I have a close friend who is also a colleague; we spend a lot of time together. She shares a lot of her feelings with me, and a while ago I found that her low moods were causing my mood to drop as well. I made an effort and have had success separating my mood from hers and protecting myself from “catching” how she feels.

Recently this seems to have made me less of a helpful listener and friend to her. It’s very important to me to be as available and present and helpful to her as I can, so when she accused me of dismissing her feelings when I thought I was trying to coach her to move past them, I felt terrible.

On reflection I think my response in those recent times, which was more advice-giving than sympathy, came from feeling that, in the stressful time we currently find ourselves in at work, I didn’t have the emotional capacity to help shoulder her burden. Since she has made it clear that what she wants is sympathy and commiseration, not answers, I want to give that to her. I care about my friend and wish for her happiness; how do I offer compassionate listening without taking on the emotional burden myself?

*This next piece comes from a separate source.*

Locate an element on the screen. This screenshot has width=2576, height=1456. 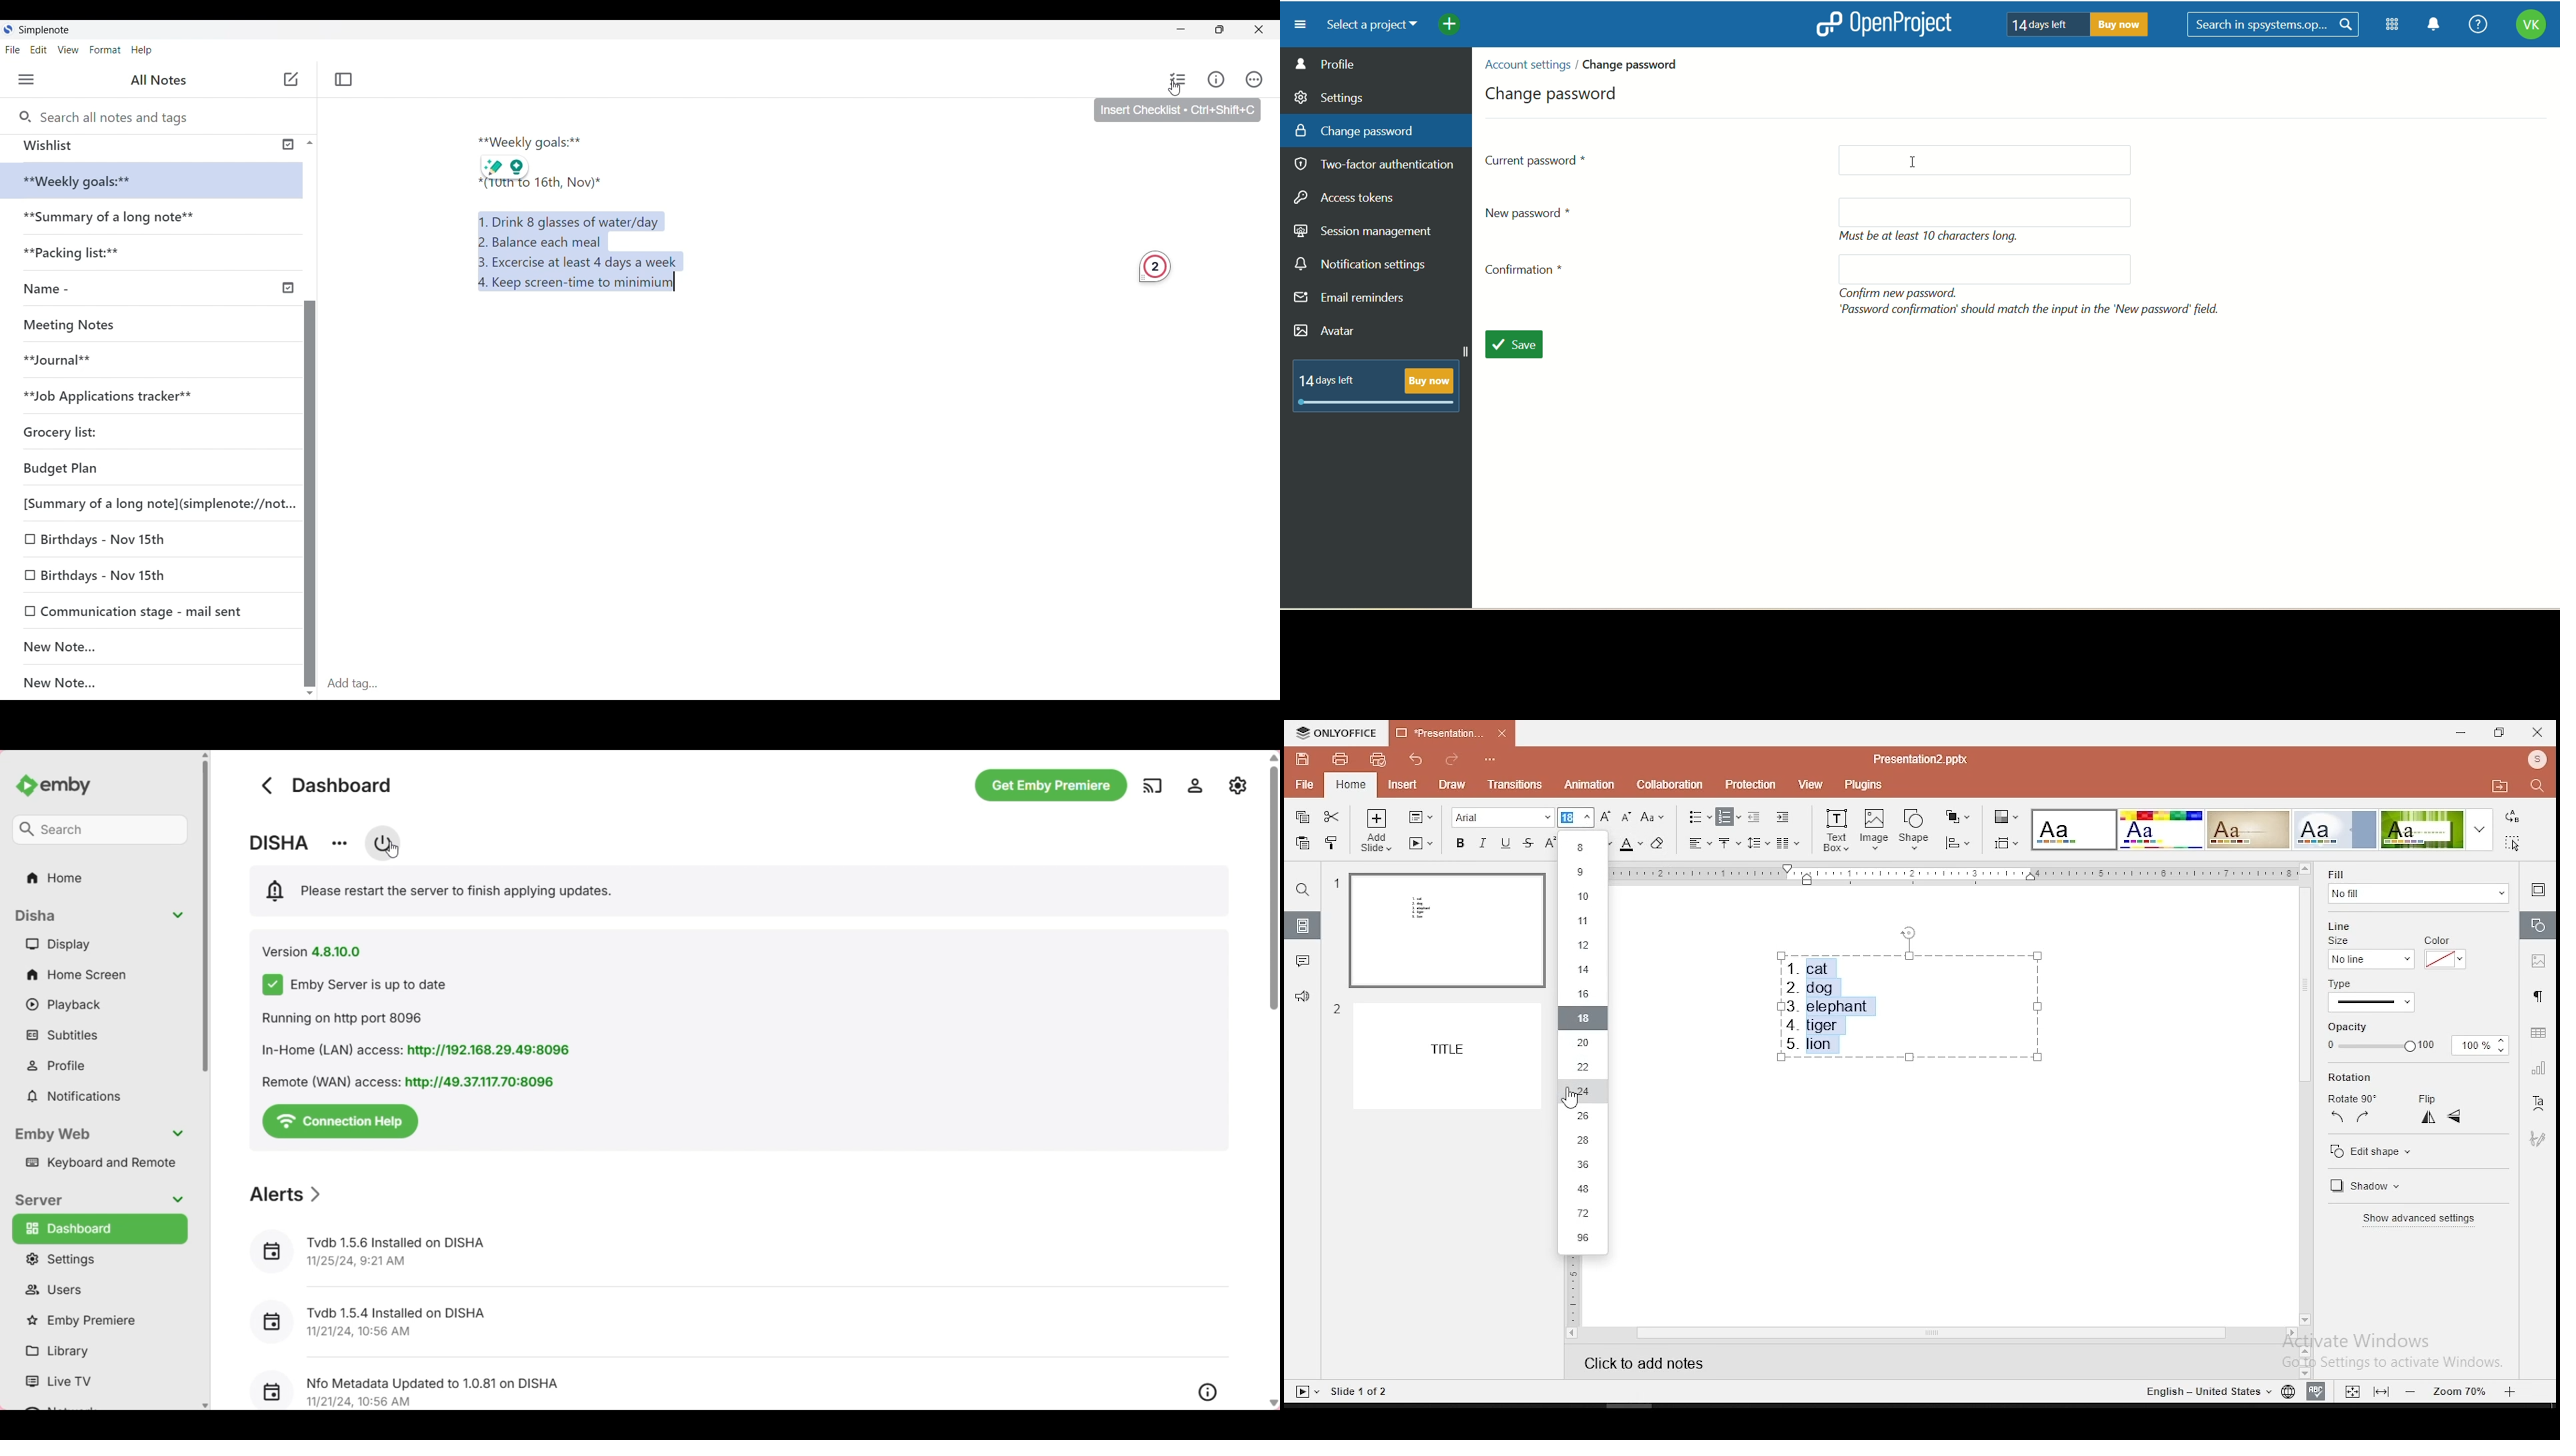
find is located at coordinates (2535, 785).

A. Your friend is asking the impossible. Basically, your friend is asking you to “suffer” with her. According to your correspondence, you have listened to her and with enough compassion and empathy to cause your own moods to drop.

You listened and offered advice, but she has made it clear that when talking to you she does not want advice — she simply wants you to feel her sadness and depression. You were trying to help her by reducing her sadness by providing advice and answers, but “she has made it clear that what she wants is sympathy and commiseration.”

What she wants and what she needs are two different things. She wants commiseration, but she needs answers that will reduce or eliminate her suffering. The choice is hers. Face the hard realities, make corrections and end the suffering or to stagnate in her own misery.

Please allow me to make a reference to religion. There is an old saying, very common and very well known, “God helps those who help themselves.” When someone uses this expression the generally accepted meaning is that the first step is to try and “help yourself.” In other words when someone has problems it is incumbent upon them to try and improve upon their situation. It is not enough, to simply pray to God and expect him to help them when they have done little or nothing to try and help themselves.

Your friend should be doing all that she can to help herself and that includes seeking out and accepting helpful advice and answers. Of course, the best way to do this is through professional counseling. You are ill-equipped to provide the help that she needs. It is good to show all of your friends, through your actions, that you do indeed care about their well-being.

Continuing to listen and discuss your friend’s suffering is little different from driving a drug addicted friend, who is suffering, to a rendezvous with their drug dealer. The real cure is to advise them to enter rehab, over and over again, and then drive them to the rehab center. But you cannot force them to enter rehab. They must want to cure their problem. Your only power to help is the power to advise.

It is up to you to see the situation clearly and it seems as if you have. Your first reaction was both to commiserate and offer advice, advice on how to improve her situation. You have done all that you can to help her, and you need to accept that. She needs to make changes that would best be done with a professional in a counseling format. Good luck.